Task statement:
Write out the full set of records below exactly.

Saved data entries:
___

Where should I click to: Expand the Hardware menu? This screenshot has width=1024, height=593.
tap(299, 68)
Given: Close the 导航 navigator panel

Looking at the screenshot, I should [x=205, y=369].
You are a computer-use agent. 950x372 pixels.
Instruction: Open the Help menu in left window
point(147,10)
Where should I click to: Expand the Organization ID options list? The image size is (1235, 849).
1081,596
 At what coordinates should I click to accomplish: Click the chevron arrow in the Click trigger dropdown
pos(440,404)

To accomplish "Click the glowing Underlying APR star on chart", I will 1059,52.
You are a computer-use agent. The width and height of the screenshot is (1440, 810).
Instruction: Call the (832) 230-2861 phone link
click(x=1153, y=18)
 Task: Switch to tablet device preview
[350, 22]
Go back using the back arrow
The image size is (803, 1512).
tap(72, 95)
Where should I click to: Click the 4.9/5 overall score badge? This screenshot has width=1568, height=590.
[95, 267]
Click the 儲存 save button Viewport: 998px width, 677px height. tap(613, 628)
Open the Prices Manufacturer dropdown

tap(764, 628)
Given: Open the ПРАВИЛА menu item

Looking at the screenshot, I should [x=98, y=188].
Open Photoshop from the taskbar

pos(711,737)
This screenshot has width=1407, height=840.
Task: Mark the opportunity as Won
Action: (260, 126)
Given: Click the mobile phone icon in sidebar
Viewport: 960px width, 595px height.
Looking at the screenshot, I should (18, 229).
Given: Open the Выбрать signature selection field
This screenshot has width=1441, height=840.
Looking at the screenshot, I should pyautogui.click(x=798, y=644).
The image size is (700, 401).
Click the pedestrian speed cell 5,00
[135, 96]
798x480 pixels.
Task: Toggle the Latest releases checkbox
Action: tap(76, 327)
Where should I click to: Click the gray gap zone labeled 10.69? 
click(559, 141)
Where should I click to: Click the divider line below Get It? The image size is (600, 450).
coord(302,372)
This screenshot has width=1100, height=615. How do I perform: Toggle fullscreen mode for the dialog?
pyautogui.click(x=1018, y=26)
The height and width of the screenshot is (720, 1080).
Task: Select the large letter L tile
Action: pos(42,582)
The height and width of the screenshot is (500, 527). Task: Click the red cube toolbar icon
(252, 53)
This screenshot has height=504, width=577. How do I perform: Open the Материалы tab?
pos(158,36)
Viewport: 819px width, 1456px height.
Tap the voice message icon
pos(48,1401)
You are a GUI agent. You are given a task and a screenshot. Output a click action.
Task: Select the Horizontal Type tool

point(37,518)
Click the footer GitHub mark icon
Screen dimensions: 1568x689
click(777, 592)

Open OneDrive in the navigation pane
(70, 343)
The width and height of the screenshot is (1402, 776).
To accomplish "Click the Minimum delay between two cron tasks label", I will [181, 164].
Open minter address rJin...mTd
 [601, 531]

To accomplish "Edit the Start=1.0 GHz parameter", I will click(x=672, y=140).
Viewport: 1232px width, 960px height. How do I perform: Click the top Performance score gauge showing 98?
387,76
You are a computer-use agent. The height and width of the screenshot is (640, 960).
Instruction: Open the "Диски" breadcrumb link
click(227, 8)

___

Result of the task:
Where should I click to: Expand the Hardware menu? This screenshot has width=1024, height=593.
tap(299, 68)
Given: Close the 导航 navigator panel

Looking at the screenshot, I should [x=205, y=369].
You are a computer-use agent. 950x372 pixels.
Instruction: Open the Help menu in left window
point(147,10)
Where should I click to: Expand the Organization ID options list? The image size is (1235, 849).
1081,596
 At what coordinates should I click to accomplish: Click the chevron arrow in the Click trigger dropdown
pos(440,404)

To accomplish "Click the glowing Underlying APR star on chart", I will 1059,52.
You are a computer-use agent. The width and height of the screenshot is (1440, 810).
Instruction: Call the (832) 230-2861 phone link
click(x=1153, y=18)
 Task: Switch to tablet device preview
[350, 22]
Go back using the back arrow
The image size is (803, 1512).
tap(72, 95)
Where should I click to: Click the 4.9/5 overall score badge? This screenshot has width=1568, height=590.
[95, 267]
Click the 儲存 save button Viewport: 998px width, 677px height. tap(613, 628)
Open the Prices Manufacturer dropdown

tap(764, 628)
Given: Open the ПРАВИЛА menu item

Looking at the screenshot, I should [x=98, y=188].
Open Photoshop from the taskbar

pos(711,737)
This screenshot has width=1407, height=840.
Task: Mark the opportunity as Won
Action: (260, 126)
Given: Click the mobile phone icon in sidebar
Viewport: 960px width, 595px height.
Looking at the screenshot, I should (18, 229).
Given: Open the Выбрать signature selection field
This screenshot has width=1441, height=840.
Looking at the screenshot, I should pyautogui.click(x=798, y=644).
The image size is (700, 401).
Click the pedestrian speed cell 5,00
[135, 96]
798x480 pixels.
Task: Toggle the Latest releases checkbox
Action: tap(76, 327)
Where should I click to: Click the gray gap zone labeled 10.69? 
click(559, 141)
Where should I click to: Click the divider line below Get It? The image size is (600, 450).
coord(302,372)
This screenshot has width=1100, height=615. How do I perform: Toggle fullscreen mode for the dialog?
pyautogui.click(x=1018, y=26)
The height and width of the screenshot is (720, 1080).
Task: Select the large letter L tile
Action: pos(42,582)
The height and width of the screenshot is (500, 527). Task: Click the red cube toolbar icon
(252, 53)
This screenshot has height=504, width=577. How do I perform: Open the Материалы tab?
pos(158,36)
Viewport: 819px width, 1456px height.
Tap the voice message icon
pos(48,1401)
You are a GUI agent. You are given a task and a screenshot. Output a click action.
Task: Select the Horizontal Type tool

point(37,518)
Click the footer GitHub mark icon
Screen dimensions: 1568x689
click(777, 592)

Open OneDrive in the navigation pane
(70, 343)
The width and height of the screenshot is (1402, 776).
To accomplish "Click the Minimum delay between two cron tasks label", I will [181, 164].
Open minter address rJin...mTd
 [601, 531]

To accomplish "Edit the Start=1.0 GHz parameter", I will click(x=672, y=140).
Viewport: 1232px width, 960px height. How do I perform: Click the top Performance score gauge showing 98?
387,76
You are a computer-use agent. The height and width of the screenshot is (640, 960).
Instruction: Open the "Диски" breadcrumb link
click(227, 8)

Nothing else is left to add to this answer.